Clear Channel owns many stations in the market, including Q102, WDAS-FM, and Power 99. The reason Philly’s 106.1 is so terrible is because they don’t want it to hurt their other stations. And the only reason they launched Philly’s 106.1 was to stop some other company in town from launching a Rhythmic AC because another company could do it right–and it
would hurt Q102, WDAS-FM, and Power 99.

In order to create this awful station, they needed to do away with Sunny 104.5–another station they owned in town. They had to get rid of Sunny because Philly’s 106.1 plays too many of the same songs. (A
real Rhythmic AC, of course, would have shared very little of Sunny’s playlist.)

So in order to protect Q102, WDAS-FM, and Power 99, Clear Channel destroyed Smooth Jazz WJJZ and created an unlistenable mess called Philly’s 106.1, which required killing Sunny 104.5. You may ask yourself what format ended up on 104.5’s massive signal. Well, I’ll tell you: It’s called Rumba 104.5. It’s a strictly Spanish-language station and it plays strictly Spanish music.

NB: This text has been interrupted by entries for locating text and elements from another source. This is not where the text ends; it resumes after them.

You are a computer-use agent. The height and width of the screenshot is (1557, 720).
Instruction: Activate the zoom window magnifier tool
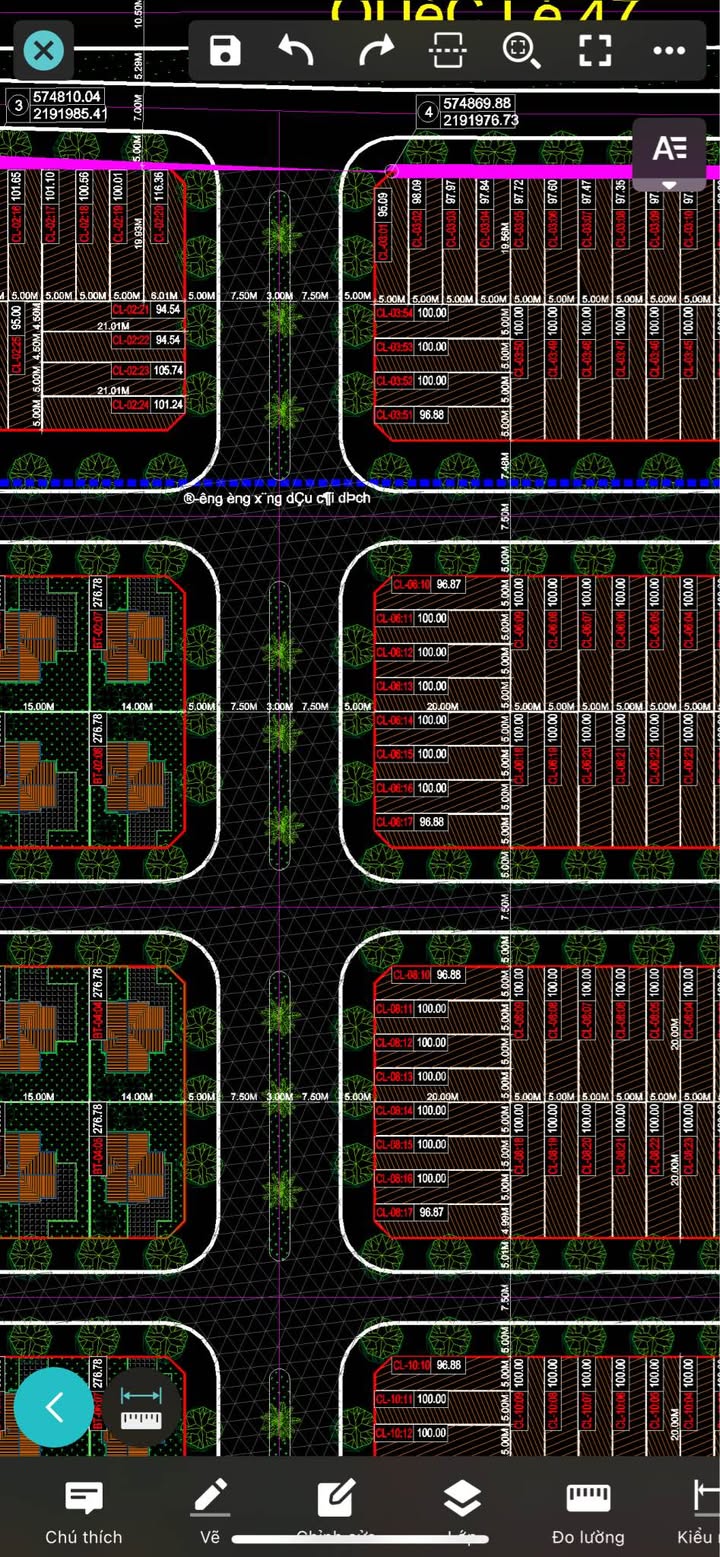coord(521,50)
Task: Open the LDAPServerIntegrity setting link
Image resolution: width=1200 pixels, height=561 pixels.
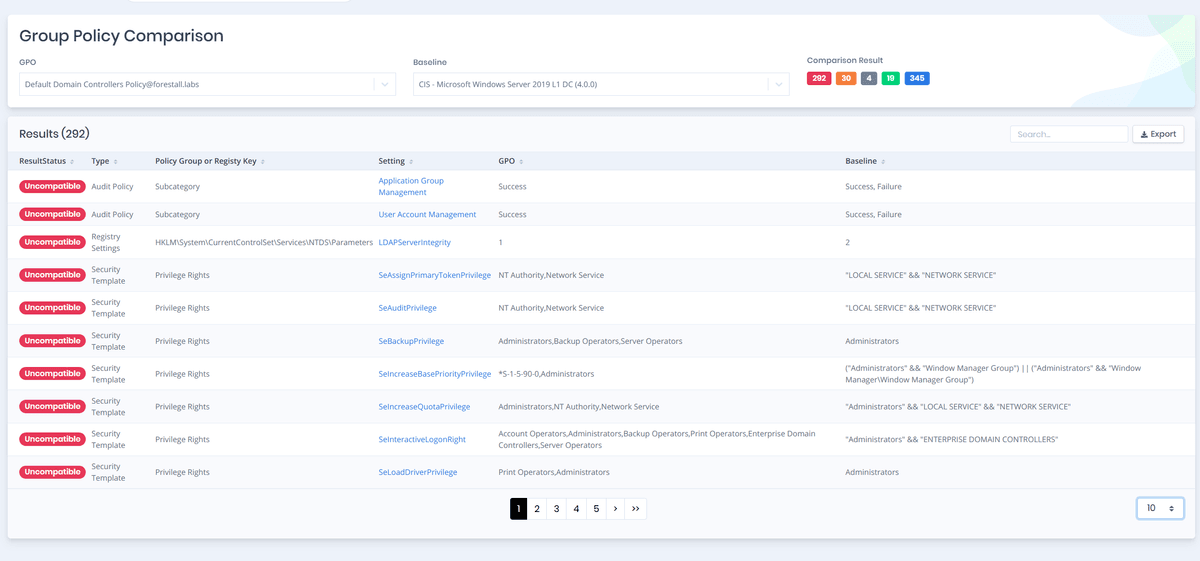Action: (x=414, y=242)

A Spanish-language station is not suitable for a full-signal FM station in a market like Philadelphia. The market’s population is only about 5% hispanic. And God only knows what percent of that small group even listens to terrestrial radio.

As a result of Clear Channel’s greed, Philadelphia has been denied any chance for a good Rhythmic AC and we’ve lost two great stations (Smooth Jazz WJJZ and Sunny 104.5) with loyal fanbases.